======== Texte à lire ========

« La vie qui commence » d’Adrien Borne

Il s’est écoulé un certain temps pour passer de la lecture à la chronique du roman dont je vous parle aujourd’hui :

Résumé de l’éditeur :

Cet été-là, Gabriel, douze ans, est seul à la maison. Un bol de glace devant le tour de France, il admire Pantani attaquer l’Alpe d’Huez quand quelqu’un sonne. Planté sur le seuil, le mono au jogging rouge, celui de sa dernière colo. Mais Gabriel ne le fait pas entrer et referme la porte. Le temps de remonter le couloir et c’est comme si rien ne s’était jamais passé.

Vingt ans plus tard, alors qu’il est à Tonnerre pour aider son grand-père à vider sa maison, Gabriel a tout oublié de cet épisode. Pourtant, il y a ses jambes qui fourmillent d’impatience, il y a cette violence qui surgit. Tandis qu’il sonde le passé de son grand-père, c’est sa propre mémoire qui va remonter à la surface…

Avec La vie qui commence, Adrien Borne signe un roman magistral sur les profondeurs obscures de la mémoire et les secrets enfouis. Avec pudeur, poésie et puissance, il dessine un chemin de renaissance pour ceux qui, comme lui, ne peuvent sourire qu’à demi.

========

**Consigne 1**: Recopiez le passage du texte sur le roman « La vie qui commence » compris entre « Cet été-là, Gabriel, douze » et « s’était jamais passé. », bornes incluses.
**Consigne 2**: D’après le texte sur le roman d’Adrien Borne, dans quelle ville Gabriel se trouve-t-il vingt ans plus tard pour aider son grand-père à vider sa maison ?

======== Données extraites ========

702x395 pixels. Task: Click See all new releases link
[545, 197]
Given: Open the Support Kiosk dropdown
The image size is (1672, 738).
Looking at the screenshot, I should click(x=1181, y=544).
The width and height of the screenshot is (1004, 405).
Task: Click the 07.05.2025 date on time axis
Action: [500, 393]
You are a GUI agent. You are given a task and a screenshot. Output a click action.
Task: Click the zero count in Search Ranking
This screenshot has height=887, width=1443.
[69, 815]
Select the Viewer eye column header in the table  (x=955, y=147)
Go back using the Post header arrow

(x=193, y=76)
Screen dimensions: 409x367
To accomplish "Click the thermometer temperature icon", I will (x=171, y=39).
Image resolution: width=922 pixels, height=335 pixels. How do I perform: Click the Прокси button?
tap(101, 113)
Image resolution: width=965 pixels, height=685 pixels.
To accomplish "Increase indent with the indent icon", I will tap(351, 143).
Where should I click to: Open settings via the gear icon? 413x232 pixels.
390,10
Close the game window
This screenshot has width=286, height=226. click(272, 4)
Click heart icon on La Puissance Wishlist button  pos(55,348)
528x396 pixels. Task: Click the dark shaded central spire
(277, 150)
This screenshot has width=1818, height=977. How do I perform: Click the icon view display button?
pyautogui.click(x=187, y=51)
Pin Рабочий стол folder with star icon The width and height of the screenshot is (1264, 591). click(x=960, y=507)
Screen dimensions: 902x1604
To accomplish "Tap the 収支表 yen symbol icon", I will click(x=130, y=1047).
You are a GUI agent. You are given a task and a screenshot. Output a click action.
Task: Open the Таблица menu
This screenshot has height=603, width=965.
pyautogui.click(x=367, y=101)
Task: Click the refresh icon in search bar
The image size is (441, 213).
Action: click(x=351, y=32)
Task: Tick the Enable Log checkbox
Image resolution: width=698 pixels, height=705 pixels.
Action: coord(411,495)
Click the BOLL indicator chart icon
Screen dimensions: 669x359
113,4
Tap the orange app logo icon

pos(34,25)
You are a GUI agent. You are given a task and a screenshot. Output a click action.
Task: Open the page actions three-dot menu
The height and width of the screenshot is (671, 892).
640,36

========

**Réponse finale 1**:
Cet été-là, Gabriel, douze ans, est seul à la maison. Un bol de glace devant le tour de France, il admire Pantani attaquer l’Alpe d’Huez quand quelqu’un sonne. Planté sur le seuil, le mono au jogging rouge, celui de sa dernière colo. Mais Gabriel ne le fait pas entrer et referme la porte. Le temps de remonter le couloir et c’est comme si rien ne s’était jamais passé.

**Réponse finale 2**: À Tonnerre.